Workers’ compensation is a type of insurance that provides healthcare benefits and wage replacement to the workers if they get injured or disabled on duty. It is a Government mandate program; hence the employer pays for it, and no deduction from employees’ wages. Workers’ Compensation Board (WCB) in Washington pays compensation to injured workers regardless of who caused the injury.
The amount of compensation depends on the severity of the damage and whether the injured worker must take time off from work; read more.
However, the benefits vary from state to state in the U.S, as the states operate the workers’ compensation individually. Texas is the only exception wherein there is no compulsion of maintaining workers’ compensation.
What does the insurance entail?
- The insurance entails medical expenses such as hospital stay, medications, surgery, and other medical bills. It even covers immediate and ongoing care like ambulance, emergency visits, medication course, physical rehabilitation, etc.
- A severe injury may refrain the worker from returning to work for an extended period, even months. Workers’ compensation pays a share of the outstanding wages that weren’t paid to the employee when he was in the recovery phase.
- Suppose any worker is deceased during their office hours at work. Workers’ compensation provides death benefits to the deceased worker’s family that cover funeral expenses and related expenses.

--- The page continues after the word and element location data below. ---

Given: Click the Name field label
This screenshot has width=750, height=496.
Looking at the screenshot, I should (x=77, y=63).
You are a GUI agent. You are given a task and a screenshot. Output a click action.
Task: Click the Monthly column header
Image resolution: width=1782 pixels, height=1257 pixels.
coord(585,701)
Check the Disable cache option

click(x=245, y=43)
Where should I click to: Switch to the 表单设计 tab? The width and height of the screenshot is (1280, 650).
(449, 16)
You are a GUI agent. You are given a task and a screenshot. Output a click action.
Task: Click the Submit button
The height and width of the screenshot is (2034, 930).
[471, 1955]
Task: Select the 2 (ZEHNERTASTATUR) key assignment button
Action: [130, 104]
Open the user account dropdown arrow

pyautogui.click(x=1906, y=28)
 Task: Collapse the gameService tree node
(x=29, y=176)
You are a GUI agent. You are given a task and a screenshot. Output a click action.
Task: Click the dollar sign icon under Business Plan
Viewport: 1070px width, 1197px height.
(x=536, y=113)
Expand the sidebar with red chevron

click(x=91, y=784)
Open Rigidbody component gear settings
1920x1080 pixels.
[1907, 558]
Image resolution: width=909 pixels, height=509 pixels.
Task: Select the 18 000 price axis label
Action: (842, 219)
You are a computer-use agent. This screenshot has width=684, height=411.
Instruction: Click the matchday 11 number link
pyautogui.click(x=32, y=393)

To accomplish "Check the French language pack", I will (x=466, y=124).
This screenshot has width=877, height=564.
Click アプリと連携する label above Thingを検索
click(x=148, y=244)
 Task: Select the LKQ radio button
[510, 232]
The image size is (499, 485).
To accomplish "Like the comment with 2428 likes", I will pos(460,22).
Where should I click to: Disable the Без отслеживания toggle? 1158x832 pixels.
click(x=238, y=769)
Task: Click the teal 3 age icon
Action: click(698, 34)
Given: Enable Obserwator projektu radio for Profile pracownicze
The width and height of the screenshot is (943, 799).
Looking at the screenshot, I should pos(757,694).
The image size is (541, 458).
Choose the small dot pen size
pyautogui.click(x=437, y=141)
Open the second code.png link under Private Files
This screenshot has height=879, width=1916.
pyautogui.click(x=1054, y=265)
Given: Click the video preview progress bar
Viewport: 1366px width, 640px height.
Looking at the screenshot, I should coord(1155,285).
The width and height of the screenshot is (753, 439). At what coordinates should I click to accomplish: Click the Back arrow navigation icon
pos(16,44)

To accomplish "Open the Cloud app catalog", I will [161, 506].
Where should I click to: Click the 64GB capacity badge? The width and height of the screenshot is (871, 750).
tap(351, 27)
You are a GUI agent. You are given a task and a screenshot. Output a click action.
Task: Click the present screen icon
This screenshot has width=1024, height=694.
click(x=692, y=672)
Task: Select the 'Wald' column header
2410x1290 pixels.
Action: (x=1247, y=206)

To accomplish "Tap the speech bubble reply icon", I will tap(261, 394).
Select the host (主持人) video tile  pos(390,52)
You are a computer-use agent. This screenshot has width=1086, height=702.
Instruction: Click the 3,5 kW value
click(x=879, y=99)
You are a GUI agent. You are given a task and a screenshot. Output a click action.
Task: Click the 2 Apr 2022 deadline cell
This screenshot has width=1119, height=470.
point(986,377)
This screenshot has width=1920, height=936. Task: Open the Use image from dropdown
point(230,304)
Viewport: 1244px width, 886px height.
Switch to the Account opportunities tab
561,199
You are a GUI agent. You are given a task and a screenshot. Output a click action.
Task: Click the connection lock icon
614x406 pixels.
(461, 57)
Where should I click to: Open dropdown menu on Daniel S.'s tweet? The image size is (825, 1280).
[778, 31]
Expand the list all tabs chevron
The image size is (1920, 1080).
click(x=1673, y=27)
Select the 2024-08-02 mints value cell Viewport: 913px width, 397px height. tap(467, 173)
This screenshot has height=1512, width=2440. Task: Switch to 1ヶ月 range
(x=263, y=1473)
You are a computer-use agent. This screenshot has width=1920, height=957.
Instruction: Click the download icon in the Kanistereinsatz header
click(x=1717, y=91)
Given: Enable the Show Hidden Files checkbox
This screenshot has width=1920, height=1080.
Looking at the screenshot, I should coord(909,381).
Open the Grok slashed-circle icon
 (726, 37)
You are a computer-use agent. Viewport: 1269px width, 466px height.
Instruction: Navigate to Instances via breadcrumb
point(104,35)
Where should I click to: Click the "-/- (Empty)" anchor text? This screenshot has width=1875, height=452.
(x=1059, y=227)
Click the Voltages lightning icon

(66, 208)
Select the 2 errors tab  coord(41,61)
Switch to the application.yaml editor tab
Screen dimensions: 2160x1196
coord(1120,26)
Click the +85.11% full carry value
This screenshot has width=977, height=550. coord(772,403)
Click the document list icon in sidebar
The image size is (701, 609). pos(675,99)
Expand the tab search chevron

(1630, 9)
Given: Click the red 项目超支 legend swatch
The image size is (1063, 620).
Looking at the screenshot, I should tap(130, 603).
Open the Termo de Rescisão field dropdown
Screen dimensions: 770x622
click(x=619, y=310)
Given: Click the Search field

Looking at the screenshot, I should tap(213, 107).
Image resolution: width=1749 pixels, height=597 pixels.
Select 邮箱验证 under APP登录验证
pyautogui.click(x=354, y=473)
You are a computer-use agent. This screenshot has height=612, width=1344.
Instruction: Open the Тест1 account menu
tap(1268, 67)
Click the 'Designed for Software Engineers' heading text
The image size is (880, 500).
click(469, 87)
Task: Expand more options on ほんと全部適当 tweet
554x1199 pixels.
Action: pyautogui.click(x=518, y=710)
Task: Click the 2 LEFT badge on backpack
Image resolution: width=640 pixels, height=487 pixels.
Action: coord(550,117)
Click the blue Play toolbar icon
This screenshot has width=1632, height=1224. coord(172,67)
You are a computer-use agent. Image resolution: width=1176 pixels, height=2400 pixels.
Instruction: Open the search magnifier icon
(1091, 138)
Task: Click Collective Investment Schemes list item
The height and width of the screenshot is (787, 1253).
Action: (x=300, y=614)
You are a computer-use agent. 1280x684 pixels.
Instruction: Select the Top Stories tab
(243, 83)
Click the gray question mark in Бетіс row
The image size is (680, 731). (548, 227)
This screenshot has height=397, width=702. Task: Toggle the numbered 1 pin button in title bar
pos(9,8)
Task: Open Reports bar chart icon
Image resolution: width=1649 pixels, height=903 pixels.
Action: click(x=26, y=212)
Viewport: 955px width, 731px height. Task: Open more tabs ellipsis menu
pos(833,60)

Types of Workers’ Compensation
Coverage A: It covers a person’s right to receive all of the statutory benefits that they can receive from an employer’s insurance. It includes compensation for medical care, salary replacement, rehabilitation, and death benefits, as applicable. Except for Texas, every state offers such benefits. Although they vary greatly from state to state, some states exclude certain employees from eligibility.
Coverage B: Coverage B pays benefits that exceed the minimums required by Coverage A. It usually only occurs when the employer is found to have been negligent or acting improperly.
Who is excluded from Workers’ Compensation?
States cover mostly all salaried workers under this insurance. Some exceptions are:
- Business owners
- Independent contractors
- Farmhands and farmworkers
- Railroad employees
- Casual workers
How can a worker claim it?
The injured party should visit a healthcare facility to gather medical reports from a doctor to support the claim. Then they can then start the claims process with Nationwide, ensuring they provide any state-mandated forms. When the claims are approved, the party will receive their compensation payments and will be able to return to work when they are ready.